OS X Server 3.0 for an amateur?

Discussion in 'Mac OS X Server, Xserve, and Networking' started by JerryMBPR, Nov 2, 2013.

  1. JerryMBPR macrumors newbie

    JerryMBPR

    Joined:
    Nov 2, 2013
    Location:
    Central Arkansas
    #1
    I have worked with IBM/MS DOS/Windows PCs since a Commodore 64 and IBM PC-XT in 1982 but have never had a network other than a basic home network. My current network is nothing beyond Ethernet and WiFi.

    Currently I have 5 MACs (minis & MacBooks), 4 WIN 8 PCs, and a couple iPads plus an iPhone. One of the minis is a Server version.

    I have upgraded all the MACs to OS X Mavericks so I cannot upgrade OS X Server 2.2.2.

    I am the only user and all the equipment is still under warranty and Apple Care Plus so I have unlimited one-on-one tech support available so I would not be interested in any non-Apple server software.

    I am 69 years old and retired.

    All the PCs have, as far as possible, the same software and files including MS Office. I don't have or want Boot Camp.

    My question is whether there is any significant benefit to me buying and using OS X Server 3.0? The cost is not a problem - I just don't know what I could do with it.

    I would also like to know if there is documentation either online or a "Server for Dummies" type of book that would explain in a dumbed down version how I could use the server.

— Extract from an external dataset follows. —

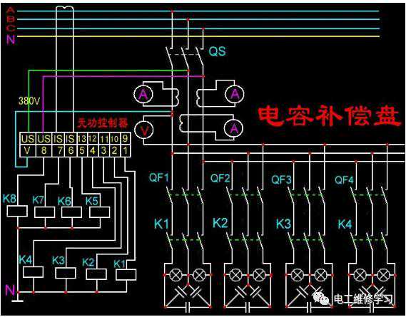The height and width of the screenshot is (317, 406).
Task: Click the ammeter next to 380V label
Action: 143,94
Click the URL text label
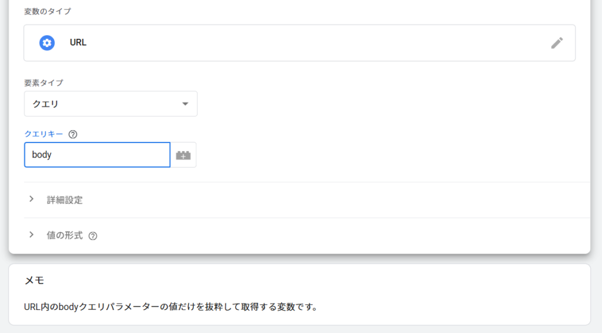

    I would be far more interested in a reasonable and logical explanation of what server software could do for me and not being told 1,000 reasons why I should not consider it. Of course I don't need all the software and hardware I have but it was my choice and I am happy with my choices.

    Thanks,

    Jerry
     
  2. dimme macrumors 65816

    Joined:
    Feb 14, 2007
    Location:
    SF, CA
    #2
    What do you want to do with server. I have server 3.0 running on a mac mini. On the mini I have a 3 TB hard drive I use for a common drive between all my macs (4) and two PC's. I use this drive manly as a shared drive for my data. The only benefit I get from the server software is the ability to run time machine to back up my MacBooks otherwise the standard version of OS X is fine for me. I played around with some of the other features, like portable home directories but to be honest with dropbox, iCloud and the other solutions out there it was not worth it.
     
  3. JerryMBPR thread starter macrumors newbie

    JerryMBPR

    Joined:
    Nov 2, 2013
    Location:
    Central Arkansas
    #3
    At this point I do not know what I want to do because I don't know what a Server can do.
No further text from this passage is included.